Kaslar nedir hep yazdım. Yağlarımızı yakmakla görevli organlarımızdır.

Kas lifçikleri kasılmaya başlar başlamaz köşesinde bulunan ve ATP denilen küçük molekülleri yakmaya başlar. Yani kas sobamız ise ATP de sobanın yanındaki kovada bulunan kömürdür. ATP denilen madde yediğiniz yemeklerden işlenerek vücudun en son aşamada oluşturduğu yakıtçıklardır.

Yani siz Zonguldak’tan, Tunçbilek’ten, Silopi’den, Soma’dan toplanan ve yakılacak boyutlara getirilip eve kadar taşınan kömürler olarak bunu düşünebilirsiniz.

Ha tabii ki yeterince ATP, yani kömürü yiyecekler ile oluşturamadınız.
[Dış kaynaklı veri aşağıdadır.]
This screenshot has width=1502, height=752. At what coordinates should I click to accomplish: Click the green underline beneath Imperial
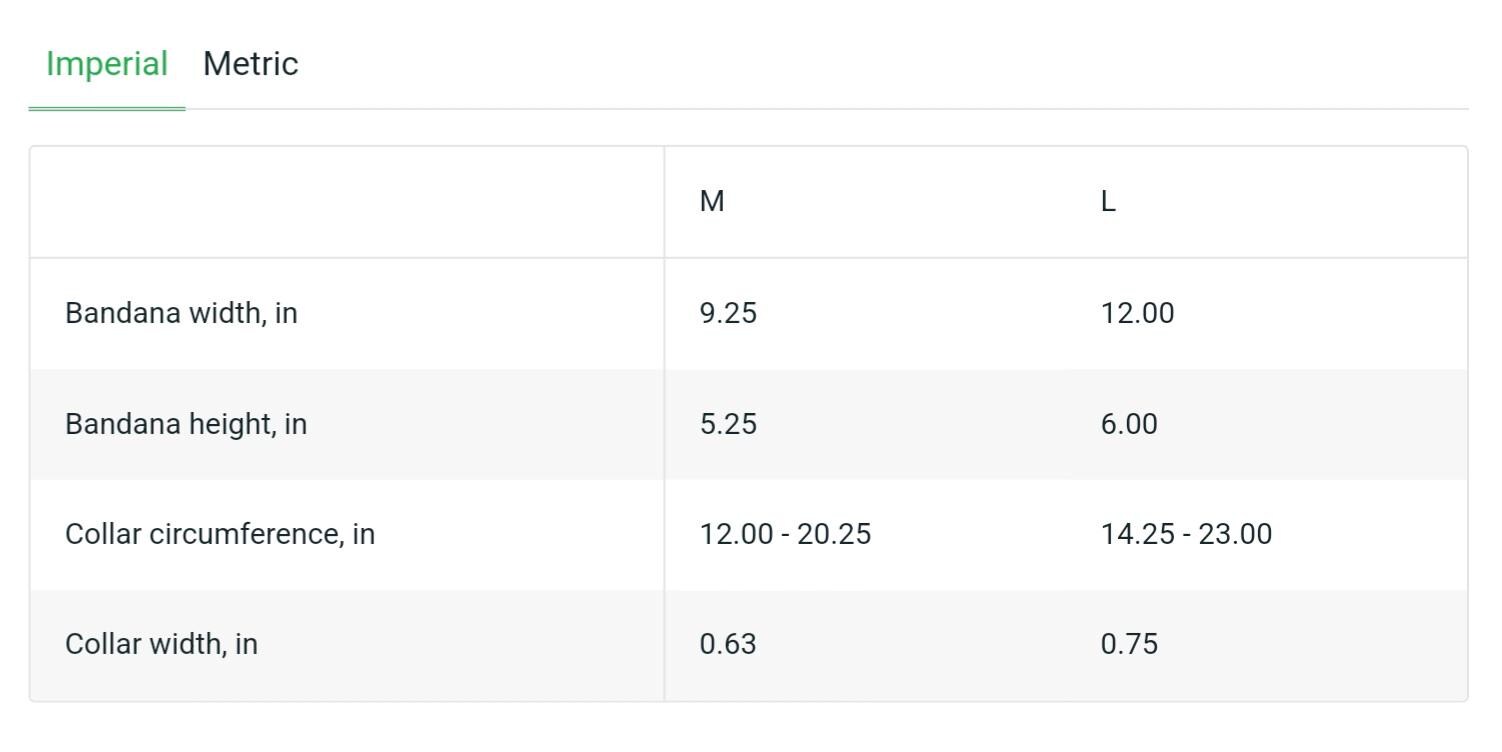tap(107, 108)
Yani kalori kısıtladınız. Nasılsa dünya kadar kömürüm var depomda ve ben bunları yakarım dediniz. O zaman bakın neler olacak. Depolarda yakıtınız var ama siz sobanızı yakmıyorsunuz.

Kömürü tutuşturmak için sobanın dışında bir ateş yakarak ve evin pencerelerini, kapılarını, koltuklarını sökerek ısınmaya çalışıyorsunuz ama kömür kolay kolay tutuşmuyor, yanmıyor.

Bu arada evinizin mobilyaları giderek azalmaya, evin içi boşalmaya başlıyor. Bu nedenle birikmiş yağlarınızı yakmak için en geçerli yol kaslarınızı çalıştırmak, egzersiz yapmaktır.

Her zaman duyduklarınıza değil, bildiklerinize güvenin. Çünkü bildiklerimiz değil, doğru zannettiklerimiz başımızı belaya sokar (A. Lincoln)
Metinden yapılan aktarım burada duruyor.